Bauhaus-Universität Weimar

The Musical Mind 
11 
The musician, in passing judgment upon a prospective musician, 
rightly says, “Give me the child with the musical instinct.” By 
that he does not mean any one of the specific capacities we have 
discussed, but rather a fundamental urge, drive, or emotional 
dominance, craving expression in music from early childhood. This 
general trait is often feigned, fragmentary, or imaginary, but when 
genuine it constitutes the most certain indication of the presence 
of the musical mind that we have. When submitted to analysis, it is 
found to represent an effective grouping, dominance, or balance 
of fundamental sensory and motor capacities and therefore yields 
to measurement and scientific description and evaluation. 
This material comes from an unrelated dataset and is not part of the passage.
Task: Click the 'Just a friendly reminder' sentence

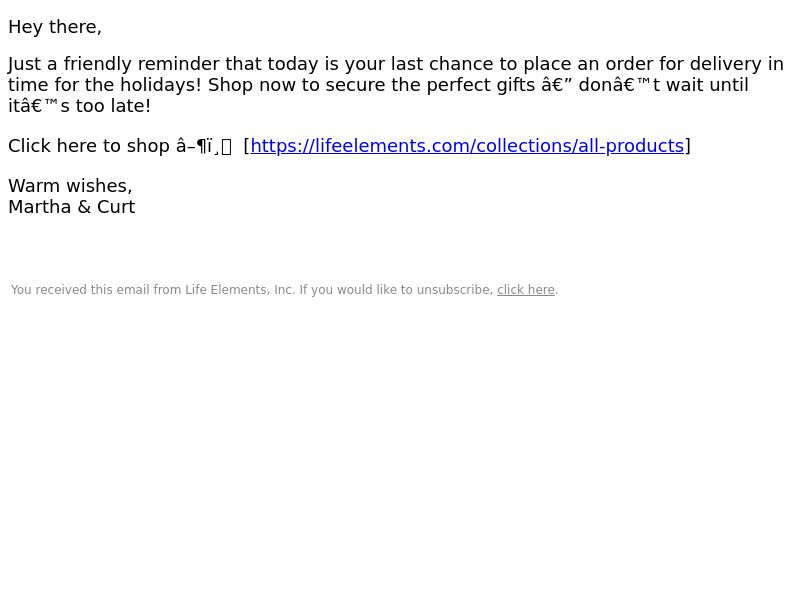Action: 395,85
THE MEANING OF THIS ANALYSIS 
This, in brief, is the skeletal structure I promised. In many 
respects it is but dangling and rattling dry bones. “Atomistic!” 
some of my confreres will say. Now, atoms are not roses, resplendent 
in bloom, fragrance, and configuration—living roses! The esthete, 
whiffing and raving about the beauty of the rose, can ignore the 
atom, but the botanist cannot. It is to the botanist that we look for 
a true revelation of the origin, the growth, the nature, and the role 
of roses in the economy of nature. It is the botanist who can make 
verifiable and permanent distinctions among roses. 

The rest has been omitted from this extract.